Democracy Watch’s Government Ethics Campaign

Group calls on Auditor General to audit performance of federal Commissioner of Lobbying and RCMP given negligently weak enforcement record that is a sad joke

Likely 1,600 lobbyists have violated Lobbying Act or Lobbyists’ Code since 2007 but only one has been found guilty of violating Act (with two others currently charged), and only 13 have been found in violation of the Code (none since 2012)

In past 11 years, the Commissioner, RCMP and Crown prosecutors have decided not to penalize 67 lobbyists who have violated the Act and Code (who they are has been kept secret) – 81% of the lobbyists caught violating the Act and Code have not been penalized or prosecuted

Another 52 people have been caught lobbying without registering but have been let off the hook because loopholes in the Act mean their secret lobbying was legal (who they are remains secret)
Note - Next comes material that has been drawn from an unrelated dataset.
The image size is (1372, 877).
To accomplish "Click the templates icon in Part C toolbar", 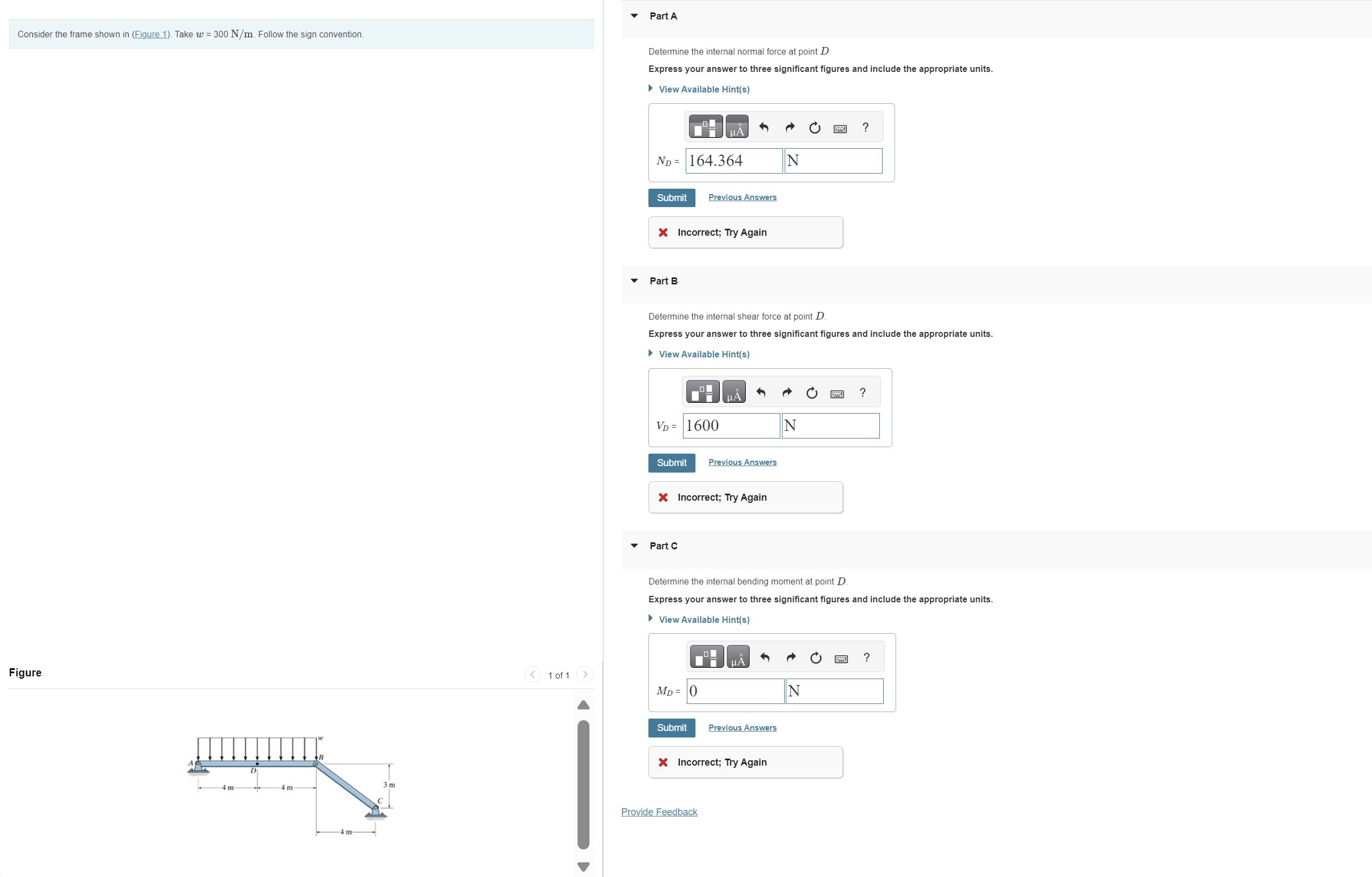I will coord(706,657).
Commissioner doesn’t do any audits to find unregistered communications with government institutions and officials, so likely only 5% of violators are caught – law and enforcement must be strengthened

Monday, June 1, 2015

OTTAWA – Today, Democracy Watch called on the Auditor General to audit federal Commissioner of Lobbying Karen Shepherd’s and the RCMP performance record similar to the review the auditor did in 2010 of the very negligently weak enforcement record of the former federal Integrity Commissioner. Commissioner Shepherd is the front-line enforcer of the Lobbying Act and Lobbyists’ Code of Conduct and the RCMP are supposed to assist in enforcement. Together their enforcement record is as bad as the former Integrity Commissioner’s record.

In the past 11 years, the Commissioner of Lobbying, RCMP and Crown prosecutors have secretly decided not to penalize or prosecute 67 lobbyists who have violated the Act and Code (who they are remains secret). Another 52 people have been caught lobbying without registering but have been let off the hook because loopholes in the Act mean their secret lobbying was legal.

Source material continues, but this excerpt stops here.